Collected data entries

=== Section Start ===

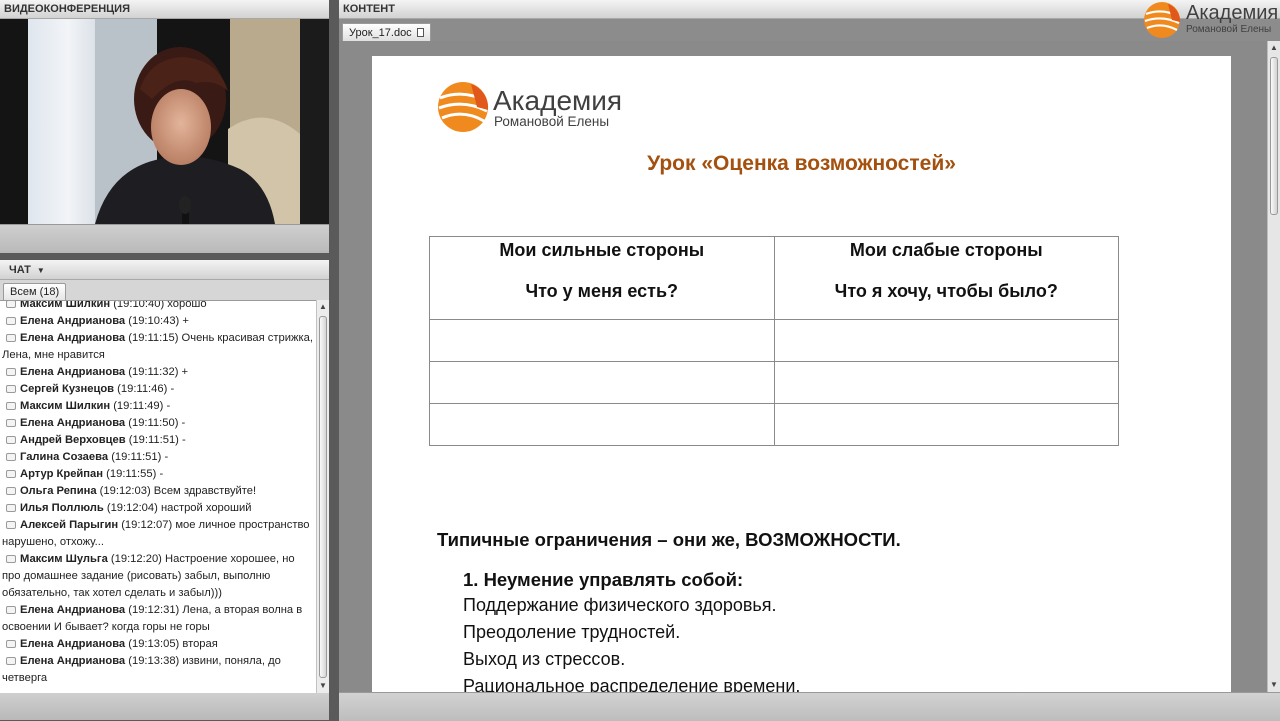  What do you see at coordinates (41, 270) in the screenshot?
I see `chevron-down-icon: ▼` at bounding box center [41, 270].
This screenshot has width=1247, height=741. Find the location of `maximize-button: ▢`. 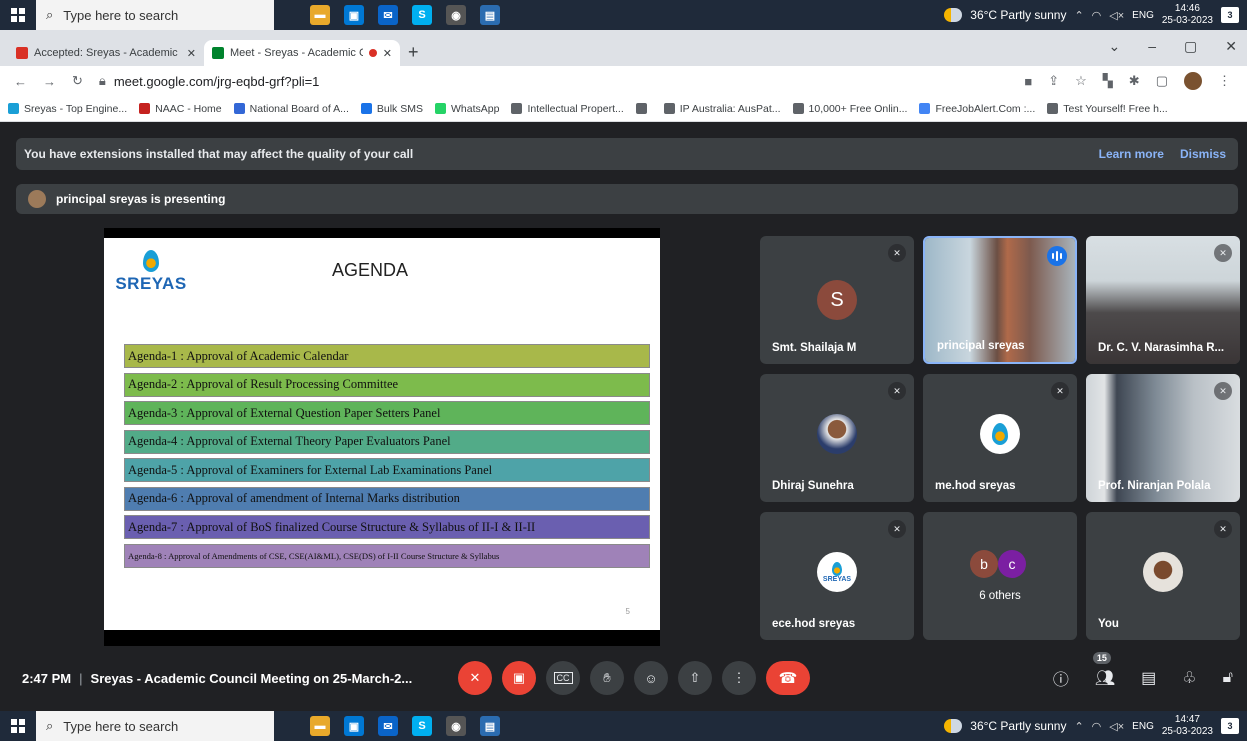

maximize-button: ▢ is located at coordinates (1190, 46).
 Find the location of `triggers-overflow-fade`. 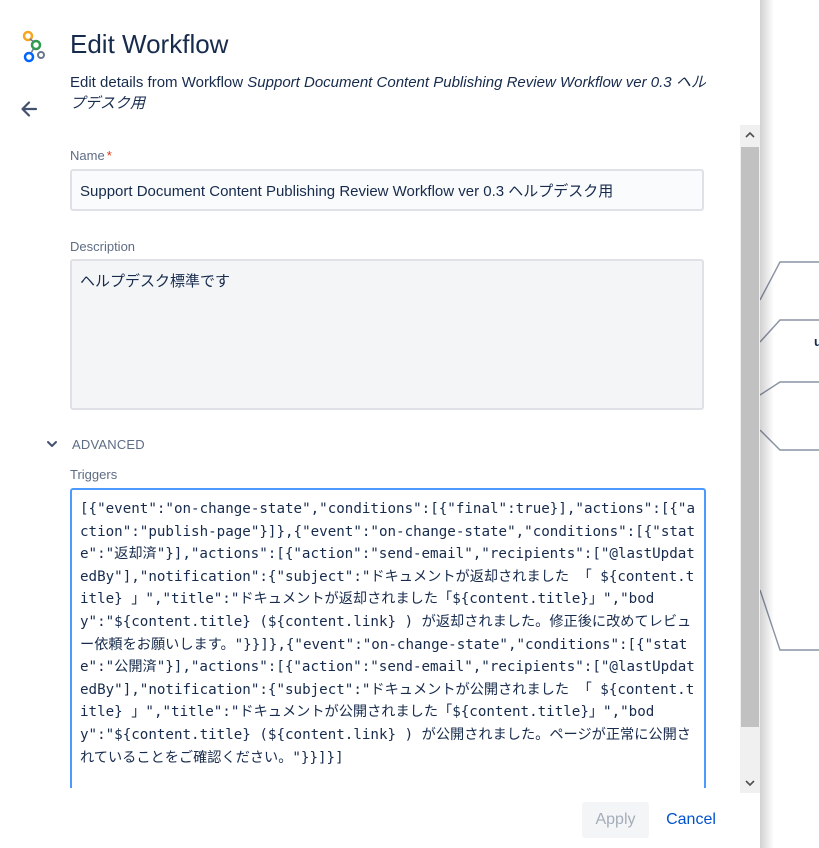

triggers-overflow-fade is located at coordinates (388, 779).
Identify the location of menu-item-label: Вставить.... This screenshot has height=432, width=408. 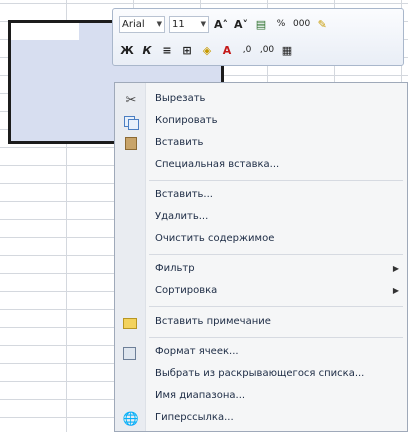
(184, 194).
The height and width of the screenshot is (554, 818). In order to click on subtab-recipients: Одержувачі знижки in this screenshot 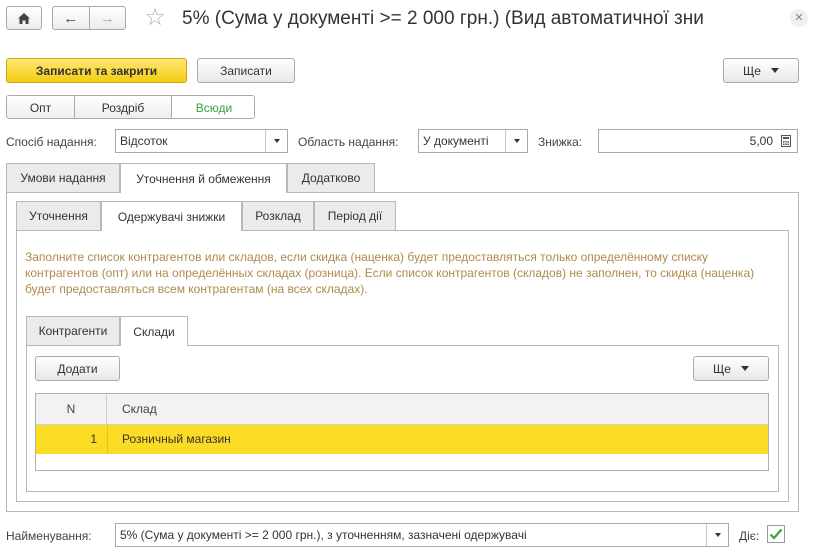, I will do `click(172, 216)`.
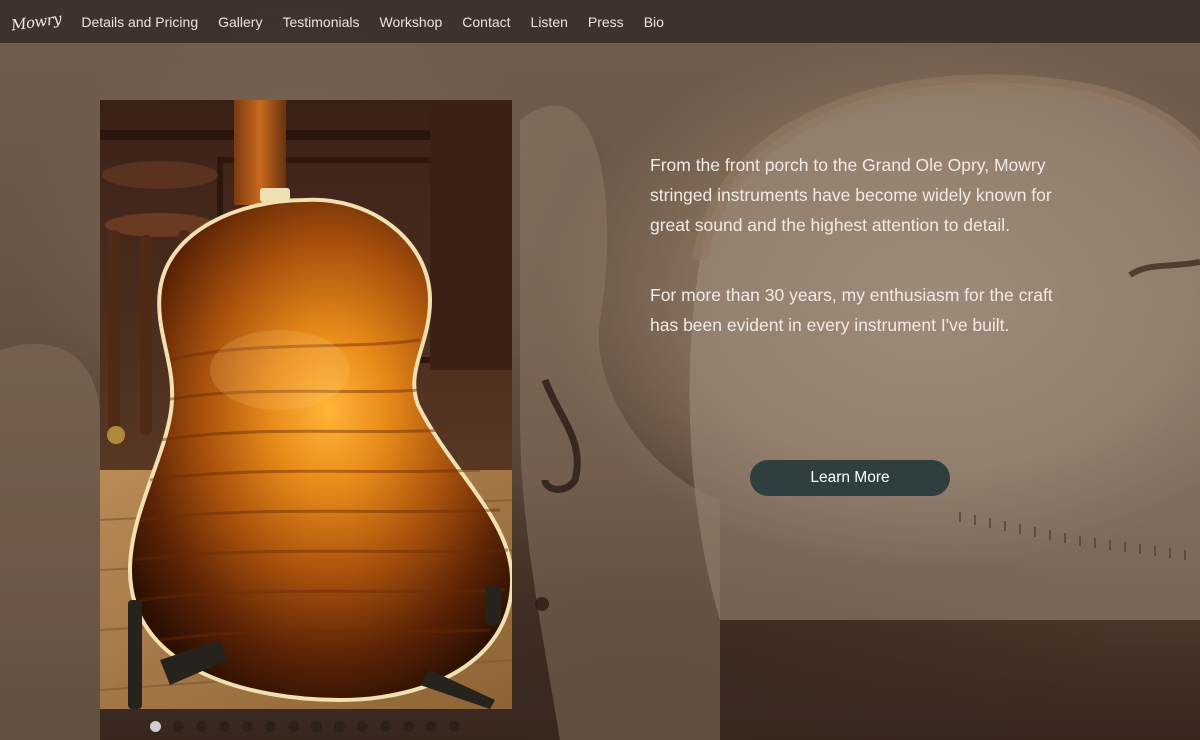 The image size is (1200, 740). What do you see at coordinates (320, 22) in the screenshot?
I see `nav-link-testimonials: Testimonials` at bounding box center [320, 22].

=== Section End ===

Instructions for the task:
Copy the stretch of records from the start through the line containing "maximize-button: ▢ is", swapping "Find" for "Determine" and keeping everything else the same. Omit the pictures.

Output of the exercise:
  What do you see at coordinates (41, 270) in the screenshot?
I see `chevron-down-icon: ▼` at bounding box center [41, 270].
This screenshot has width=1247, height=741. Determine the location of `maximize-button: ▢`. 

maximize-button: ▢ is located at coordinates (1190, 46).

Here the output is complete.